Stated task 1: Return everything from "When it comes" down to "ecstasy and hallucinogens." in the teen survey text, copied word for word.
Stated task 2: Retype everything in the records from the line containing "[Advertisement] (713, 409)" down to the end of the records, both ends included, with no changes.

Selected extract:
⁂

Fewer teenagers are using drugs and having sex, according to the survey results, but there are still many areas of concern for the public health agency.
When it comes to drug use, the 2017 survey found less than 5 percent of the nation’s teens report ever having used drugs like cocaine, ecstasy and hallucinogens.
Less than 2 percent report ever having used heroin, although the rates for black male students are the highest at nearly 3 percent.
Prescription opioids, however, saw higher rates of abuse. Fourteen percent of teens report having taken drugs like Vicodin, OxyContin and Hydrocodone without a prescription or differently than how a doctor had prescribed.
Rates of misuse of prescription drugs were the highest among Hispanic teens when broken down by race and when reported by grade and sex, nearly 18 percent of 12th grade males reported misuse.
Violence at School
The report shows threats or acts of violence at schools have declined since 1993, when the tracking began, but when broken down by decade, they show a notable trend.
Between 1993 and 2003, the number of students reporting they had been threatened with or injured by a weapon on school property increased by 2 percent. From 2003 to 2017, that number then declined from its peak of 9.2 to 6 percent in 2017
The CDC reports the number of students who say they’ve experienced violence at school has largely remained the same since 2015.

⁂

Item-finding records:
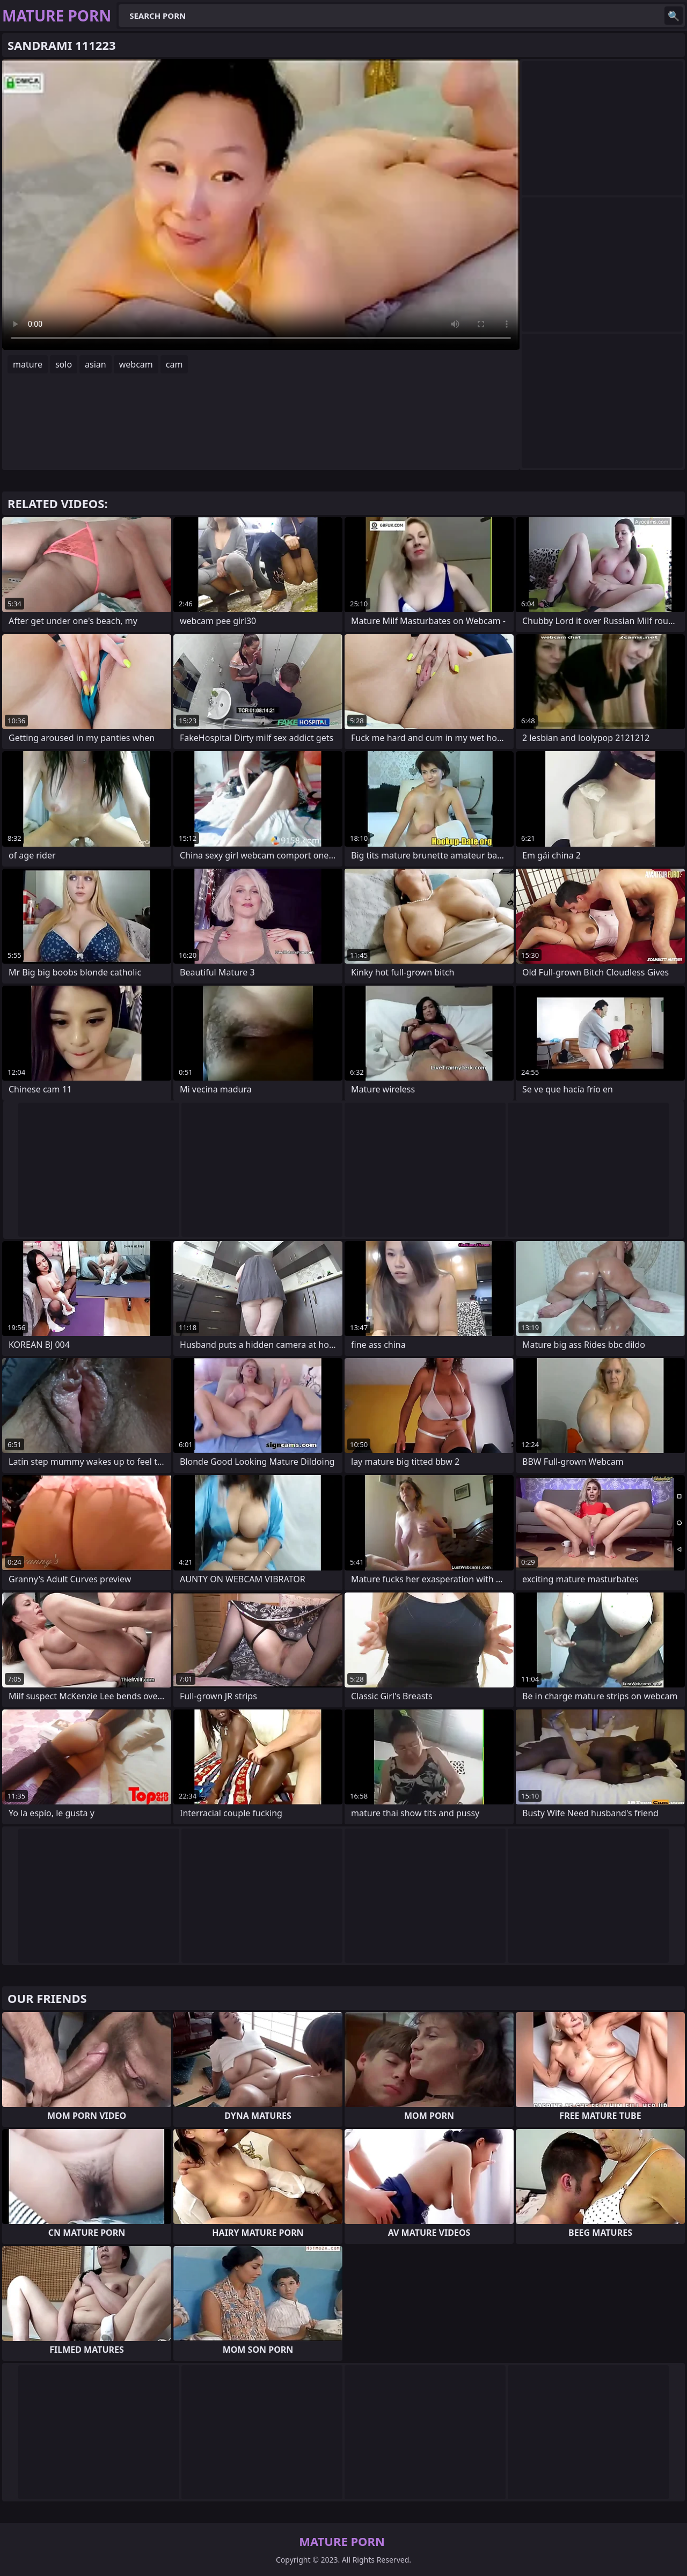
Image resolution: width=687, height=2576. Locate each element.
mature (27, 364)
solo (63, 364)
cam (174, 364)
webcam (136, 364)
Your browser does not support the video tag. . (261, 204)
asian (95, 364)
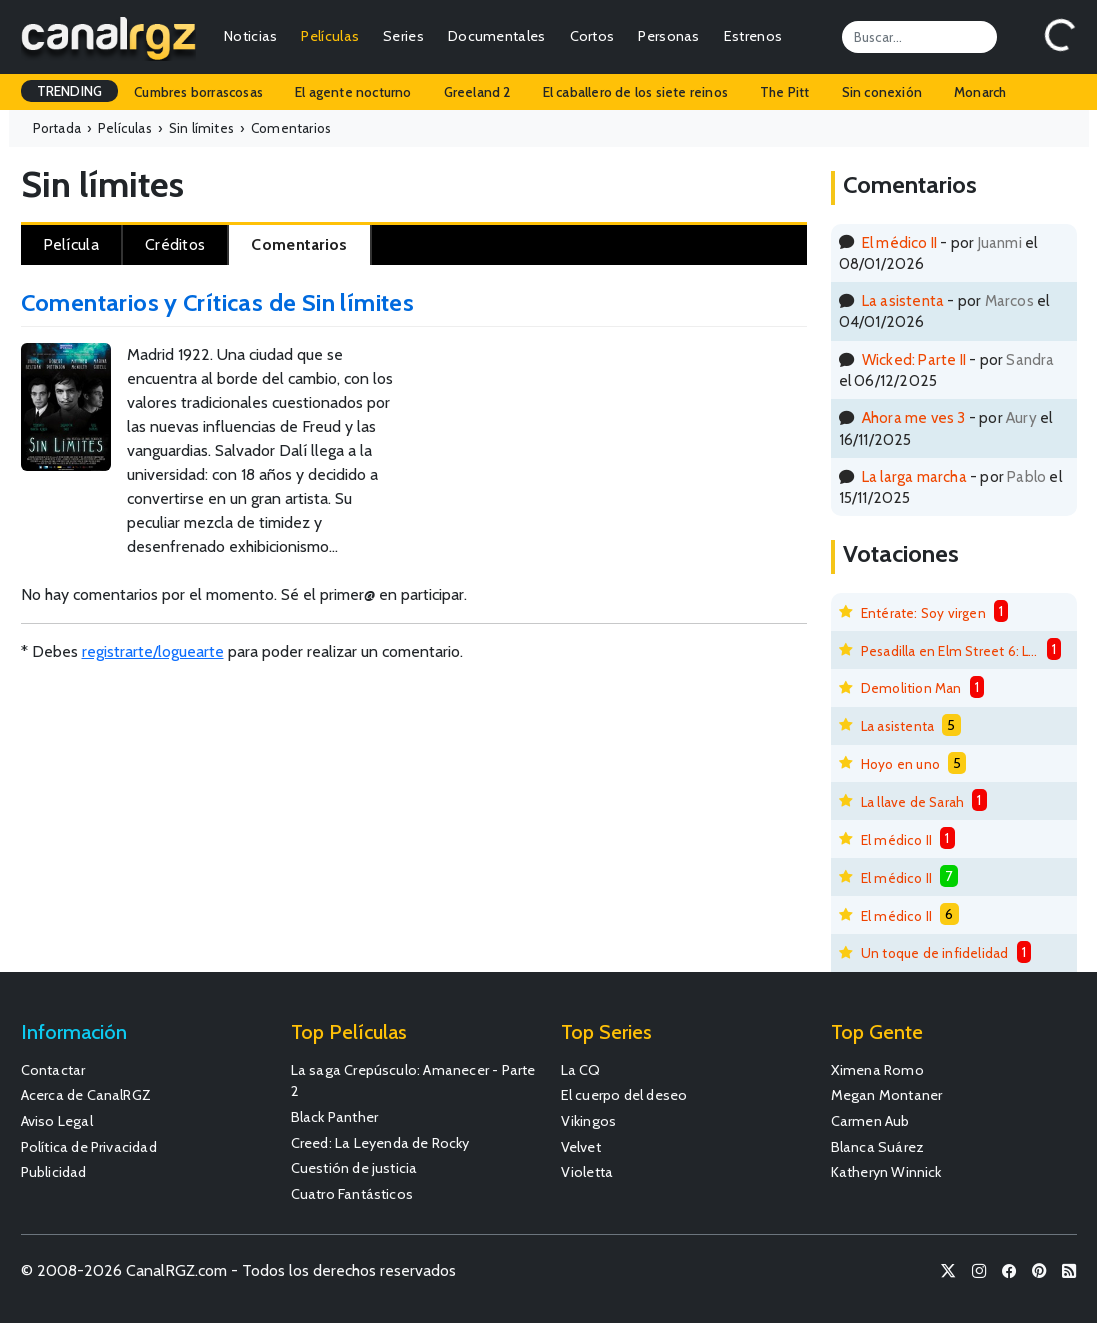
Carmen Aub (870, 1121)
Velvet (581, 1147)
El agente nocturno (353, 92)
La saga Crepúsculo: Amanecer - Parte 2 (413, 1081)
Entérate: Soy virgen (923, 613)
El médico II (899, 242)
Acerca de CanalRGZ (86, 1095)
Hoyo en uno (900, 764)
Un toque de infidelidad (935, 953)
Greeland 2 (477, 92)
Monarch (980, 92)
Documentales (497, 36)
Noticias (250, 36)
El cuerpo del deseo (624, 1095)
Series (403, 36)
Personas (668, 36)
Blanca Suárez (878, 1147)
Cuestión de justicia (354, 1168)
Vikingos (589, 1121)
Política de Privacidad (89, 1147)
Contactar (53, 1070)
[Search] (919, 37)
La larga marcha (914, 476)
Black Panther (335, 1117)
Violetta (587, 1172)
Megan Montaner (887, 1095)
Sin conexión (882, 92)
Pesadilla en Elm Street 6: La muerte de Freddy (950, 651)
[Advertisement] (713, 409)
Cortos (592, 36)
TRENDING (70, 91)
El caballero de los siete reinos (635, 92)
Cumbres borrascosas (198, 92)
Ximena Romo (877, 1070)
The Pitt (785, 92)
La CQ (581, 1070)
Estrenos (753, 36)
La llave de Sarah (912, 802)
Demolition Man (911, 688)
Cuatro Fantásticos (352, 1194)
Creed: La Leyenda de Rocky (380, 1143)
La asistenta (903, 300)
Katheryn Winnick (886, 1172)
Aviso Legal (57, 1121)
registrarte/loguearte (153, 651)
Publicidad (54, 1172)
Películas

⁂

Final answer 1:
When it comes to drug use, the 2017 survey found less than 5 percent of the nation’s teens report ever having used drugs like cocaine, ecstasy and hallucinogens.

Final answer 2:
[Advertisement] (713, 409)
Cortos (592, 36)
TRENDING (70, 91)
El caballero de los siete reinos (635, 92)
Cumbres borrascosas (198, 92)
Ximena Romo (877, 1070)
The Pitt (785, 92)
La CQ (581, 1070)
Estrenos (753, 36)
La llave de Sarah (912, 802)
Demolition Man (911, 688)
Cuatro Fantásticos (352, 1194)
Creed: La Leyenda de Rocky (380, 1143)
La asistenta (903, 300)
Katheryn Winnick (886, 1172)
Aviso Legal (57, 1121)
registrarte/loguearte (153, 651)
Publicidad (54, 1172)
Películas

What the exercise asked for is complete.